Before I get to talking about my current energy levels and where I am at now, let me return to days 11-15. There is really no better way to put it. . .they were AWFUL. Honestly, I am not sure how I haven’t jumped ship. Well, maybe I can. If my husband wasn’t doing this with me and I didn’t have a great support group (Anne, Jessica, Mandi, Heidi, Tsh,Katie, Sarah, and more) I seriously would have been done by day 12. In fact, that day my husband and I had several conversations about who was going to pick up the pizza for dinner. I even secretly prayed he would surprise me and show up with one so that I could have a scapegoat for quitting this whole thing.
The cravings. Oh the cravings. Pretzels, chips, baguettes, pizza; these are my kryptonite. I wanted them all. the. time. I know as you see pictures of my meals you are likely thinking that it all looks great (or most of it) and you would eat it. I know I did. But darn it if your brain doesn’t try to trick you into the craziest foods during this whole thing. It is not for the weak of heart or those lacking discipline.

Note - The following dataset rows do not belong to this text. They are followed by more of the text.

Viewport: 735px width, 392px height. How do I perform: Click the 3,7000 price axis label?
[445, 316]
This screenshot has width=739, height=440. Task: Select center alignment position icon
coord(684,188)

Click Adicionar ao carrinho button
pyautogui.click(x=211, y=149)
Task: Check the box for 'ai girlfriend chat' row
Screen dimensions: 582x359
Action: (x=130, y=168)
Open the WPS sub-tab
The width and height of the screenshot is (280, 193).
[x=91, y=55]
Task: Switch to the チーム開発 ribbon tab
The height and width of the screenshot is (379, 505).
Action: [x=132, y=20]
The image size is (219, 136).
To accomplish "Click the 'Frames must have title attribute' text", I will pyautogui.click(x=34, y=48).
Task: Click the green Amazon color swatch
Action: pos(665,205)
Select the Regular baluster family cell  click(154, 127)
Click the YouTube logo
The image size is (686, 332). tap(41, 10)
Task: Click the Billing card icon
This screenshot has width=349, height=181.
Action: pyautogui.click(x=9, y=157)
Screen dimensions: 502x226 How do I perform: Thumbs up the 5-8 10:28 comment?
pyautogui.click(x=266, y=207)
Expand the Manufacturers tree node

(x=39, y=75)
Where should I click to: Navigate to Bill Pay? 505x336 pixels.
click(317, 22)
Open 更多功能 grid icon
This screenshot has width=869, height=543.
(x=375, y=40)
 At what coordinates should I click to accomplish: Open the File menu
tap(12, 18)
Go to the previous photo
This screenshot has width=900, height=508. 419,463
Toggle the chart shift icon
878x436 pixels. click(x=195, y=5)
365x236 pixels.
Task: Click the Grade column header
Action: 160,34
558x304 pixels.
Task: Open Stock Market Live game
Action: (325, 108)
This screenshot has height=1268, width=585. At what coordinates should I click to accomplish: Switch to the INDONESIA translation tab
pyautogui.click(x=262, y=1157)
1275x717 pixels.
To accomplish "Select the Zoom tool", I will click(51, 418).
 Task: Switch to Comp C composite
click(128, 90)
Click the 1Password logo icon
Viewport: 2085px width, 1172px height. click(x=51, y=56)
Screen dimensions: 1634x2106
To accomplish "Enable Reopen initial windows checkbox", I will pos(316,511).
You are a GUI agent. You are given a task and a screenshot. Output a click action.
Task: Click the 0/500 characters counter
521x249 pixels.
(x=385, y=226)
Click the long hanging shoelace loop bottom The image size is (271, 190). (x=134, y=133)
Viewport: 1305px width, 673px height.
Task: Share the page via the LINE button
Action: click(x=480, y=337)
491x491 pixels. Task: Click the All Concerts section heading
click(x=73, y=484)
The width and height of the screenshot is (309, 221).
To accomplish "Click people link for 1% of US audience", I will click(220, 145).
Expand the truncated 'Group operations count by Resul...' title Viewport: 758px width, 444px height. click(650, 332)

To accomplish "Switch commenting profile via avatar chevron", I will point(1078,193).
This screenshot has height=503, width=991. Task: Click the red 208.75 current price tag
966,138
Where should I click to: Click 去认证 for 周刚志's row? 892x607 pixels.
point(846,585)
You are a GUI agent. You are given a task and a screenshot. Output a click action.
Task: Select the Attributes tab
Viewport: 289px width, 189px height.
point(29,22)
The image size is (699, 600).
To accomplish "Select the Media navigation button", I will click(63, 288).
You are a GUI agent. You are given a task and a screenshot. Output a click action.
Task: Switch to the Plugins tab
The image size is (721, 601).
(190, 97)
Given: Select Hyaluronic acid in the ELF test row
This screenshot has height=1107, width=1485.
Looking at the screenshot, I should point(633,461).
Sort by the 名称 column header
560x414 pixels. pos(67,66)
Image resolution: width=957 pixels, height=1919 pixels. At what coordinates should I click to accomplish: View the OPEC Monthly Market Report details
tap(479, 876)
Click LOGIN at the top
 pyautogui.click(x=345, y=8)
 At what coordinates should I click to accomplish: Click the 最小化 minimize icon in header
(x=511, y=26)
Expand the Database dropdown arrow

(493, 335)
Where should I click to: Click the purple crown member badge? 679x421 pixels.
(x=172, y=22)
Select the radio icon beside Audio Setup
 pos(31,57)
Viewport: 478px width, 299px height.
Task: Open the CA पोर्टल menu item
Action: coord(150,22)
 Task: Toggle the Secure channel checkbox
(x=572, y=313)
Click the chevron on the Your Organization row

But alas, we banded together, my husband and I. And you want to know the thing that saved me from ordering two large jets pizzas (you know so we didn’t have to share)? This Marinara Sauce – Victoria’s White Linen Collection Marinara – that I got at Costco. I am not lying. And NO THEY ARE NOT A SPONSOR. We discovered this marinara and fell in love before we started the Whole30. I was over the moon when I read the label and discovered there were no “illegal” ingredients. Over. The. Moon. In those tight situations this week I have warmed some spaghetti squash thrown some of that on top and added a protein/meat. It saved my life. It saved me from putting my face in a giant pizza. If you have a Costco near you I implore you to get some before you get started on a Whole30, you will thank me later.
Okay, now onto what we are learned, what we ate and what we hope to be eating this week. (Just so you know, the meal plans are for me as much as they are for you as I regular check my own blog posts to remember what we are eating). ;)
Feel free to follow my #whole30 journey via Instagram (@onceamonthmom) or my Whole30 recipe board on Pinterest (http://pinterest.com/onceamonthmom/whole30/)
What We Are Learning:
- Going this alone is not a good idea, reinforcements are often necessary.
- Plan some foods, or versions of foods that you know you are going to enjoy even if you want to experiment with new foods too. There will be days that you just CRAVE something you can’t have and you should at least be excited about what is on your plate for the next meal.
- Find some go-to easy items to use in cooking: marinara, etc.
- In the absence of chips, bacon is a fabulous replacement as a vehicle for guacamole. Consume in moderation. :)
- I love raw cashews and toasted myself more than I like the store bought ones that are toasted and salted.
- I do feel better and have more even energy throughout the day but I don’t feel that I feel a whole lot different over all. Once I start adding in the illegal ingredients at the end again I might think differently. It is hard to tell.
What We Are Going to Eat:
Some of the meals I wasn’t “feeling” or we moved around or bumped because I forgot to defrost them or turn on the slow cooker. :) Also, we don’t get too creative about breakfast around here, I am just going to list breakfasts in a list to start with because they are basically the same.
- Breakfasts - Scrambled or Fried eggs, omelets, bacon and/or sausage, avocado slices and occasionally Monkey Salad.
- Day 18 (Sunday) – Brunch – Eggs, sausage, bacon ; Dinner – Seasoned Burgers, Sautéed Mushrooms, Grilled Squash.
- Day 19 (Monday) – Lunch – Salad with Citrus Marinated Chicken; Dinner – Marinated T-Bone Steaks (adapting to be Whole3o compliant, post coming later), baked sweet potatoes, roasted cauliflower;
- Day 20 (Tuesday) – Lunch – leftovers; Dinner – Sweet Potato Soup and Sweet Potato Chicken Hash. (Didn’t end up doing this last week).
- Day 21 (Wednesday) – Lunch –Buffalo Chicken Salad; Dinner – Ginger Salmon with Asparagus.
- Day 22 (Thursday) – Lunch – Out to lunch, probably Chipotle; Dinner – Chocolate Chili, avocados.
- Day 23 (Friday) – Lunch – leftovers; Dinner - Grilled Seasoned Chicken, Guacamole, Sweet Potato Fries.
- Day 24 (Saturday) – Lunch – leftovers; Dinner – Damn Fine Chicken with Cauliflower Mashed “Potatoes“.